Être aidant doit rester un choix
La CFDT porte depuis longtemps des revendications pour améliorer le quotidien des aidants comme celui des professionnels qui interviennent dans ce secteur.
Les deux approches sont intrinsèquement liées. Les proches aidants doivent pouvoir compter sur des services accessibles financièrement afin de ne pas se retrouver enfermés dans leur rôle, pouvoir souffler lorsqu’ils en ressentent le besoin, pouvoir poursuivre leur activité professionnelle. Développer une offre adaptée et financée par la solidarité nationale est donc essentiel.
Les études montrent l’importance pour les proches aidants de garder un lien avec leur travail, véritable « bulle d’oxygène » pour beaucoup de salariés. Pourtant, l’articulation entre la vie professionnelle et la vie d’aidant reste difficile. Parmi les aidants, 25 % ont déjà pris des congés payés ou des disponibilités pour pouvoir s’occuper d’un proche, 65 % ont changé leurs horaires de travail et 36 % ont réduit leur temps de travail.

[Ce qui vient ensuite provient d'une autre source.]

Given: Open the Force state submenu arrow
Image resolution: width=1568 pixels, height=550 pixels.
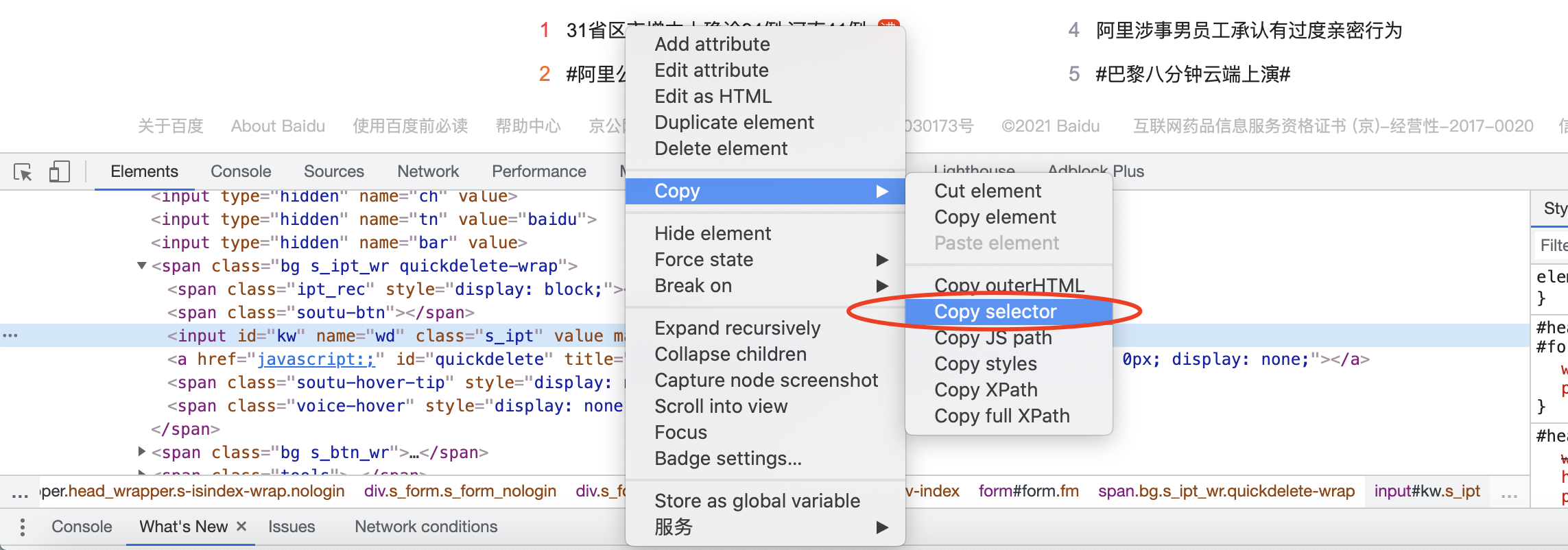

Autant d’aménagements qui, la plupart du temps, ne sont pas négociés dans un cadre collectif, et qui peuvent avoir des conséquences sur la carrière professionnelle, la rémunération ou encore la pension de retraite. Et comme une majorité d’aidants sont des aidantes, cette situation amplifie encore les inégalités entre femmes et hommes dans les entreprises. Progressivement, la difficulté de mener de front sa carrière tout en venant en aide à des proches peut conduire à une forme de désinsertion professionnelle.
Selon la CFDT, il est donc urgent de mener une réflexion sur cette problématique qui touche massivement les salariés, mais qui reste encore peu prise en compte dans les entreprises et les administrations. Or, avec le vieillissement de la population, la nécessité de créer un cadre collectif et des outils adaptés pour les salariés va se faire de plus en plus sentir. La création d’un compte épargne-temps universel, une mesure que soutient la CFDT, pourrait par exemple être une des pistes de réflexion pertinentes pour apporter un peu de souplesse aux travailleurs. Encore faut-il qu’il concerne l’ensemble des salariés, quelle que soit la taille de l’entreprise.

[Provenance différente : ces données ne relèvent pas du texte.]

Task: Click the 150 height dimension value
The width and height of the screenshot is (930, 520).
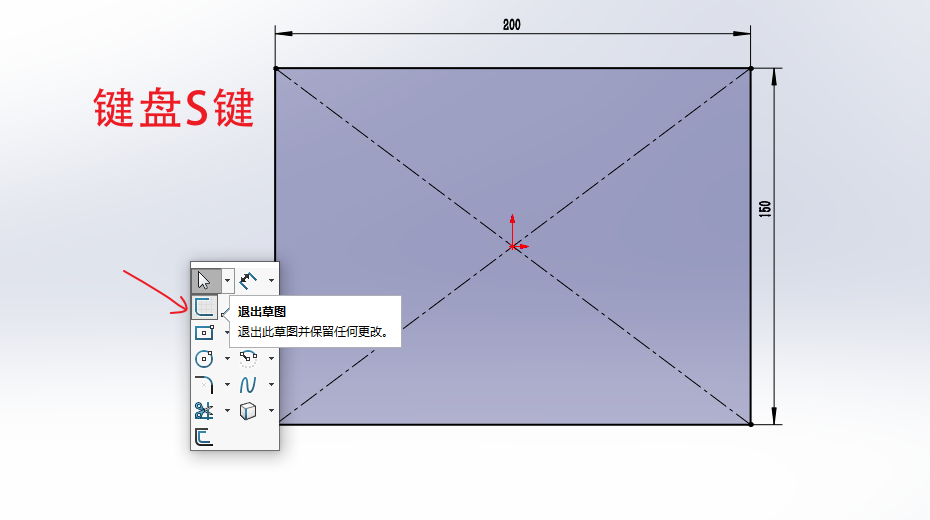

Un enjeu d’égalité professionnelle
Les femmes représentent 57 % des salariés aidants. Ce taux monte à 64 % pour les aidants d’un proche en forte situation de dépendance. « Plus touchées par la situation d’aidance, les femmes doivent donc davantage concilier ce rôle avec leur vie professionnelle. Cela a pour conséquence de freiner l’évolution de leur carrière ou de les contraindre à s’arrêter de travailler, et parfois même de glisser rapidement dans la précarité », peut-on lire sur la Plateforme RSE de France Stratégie dans un rapport de 2022. En outre, les aidants (et donc les aidantes) sont davantage exposés aux discriminations en entreprise, comme la perte de responsabilités ou d’avantages acquis, les réaménagements non sollicités dans les responsabilités, le refus de promotion ou d’augmentation de rémunération, la rétrogradation, l’aménagement d’horaires ou encore des mutations non demandés…

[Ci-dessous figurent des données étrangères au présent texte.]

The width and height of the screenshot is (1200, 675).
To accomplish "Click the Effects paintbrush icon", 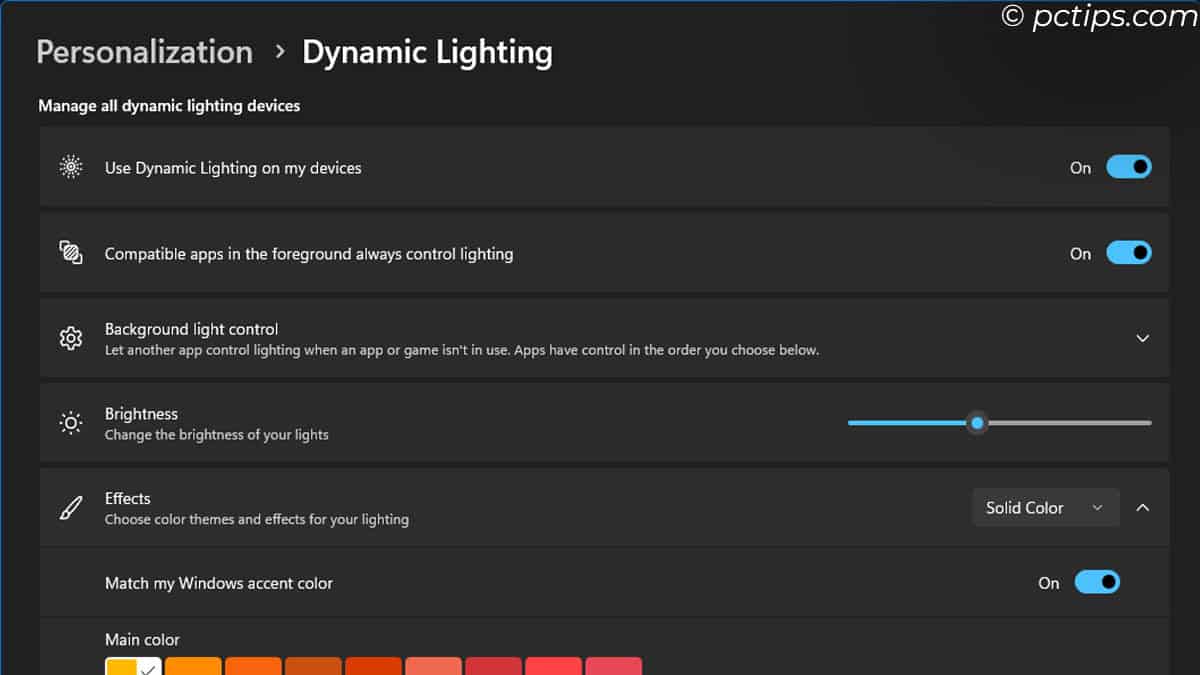I will (71, 508).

Selon le Baromètre des aidants réalisé par BVA en 2019, 17 % des aidants en activité craignent ainsi d’être bloqués dans leur évolution professionnelle et 13 % ont déjà connu une forme de stigmatisation en raison de leur situation ; 41 % se sentent par ailleurs moins efficaces dans leur travail en raison du stress et de la fatigue. En outre, 16 % ressentent un affaiblissement des liens avec leurs collègues du fait de leurs absences. Rappelons que le code du travail retient parmi les discriminations prohibées par la loi celles qui ont trait à la situation de famille des salariés.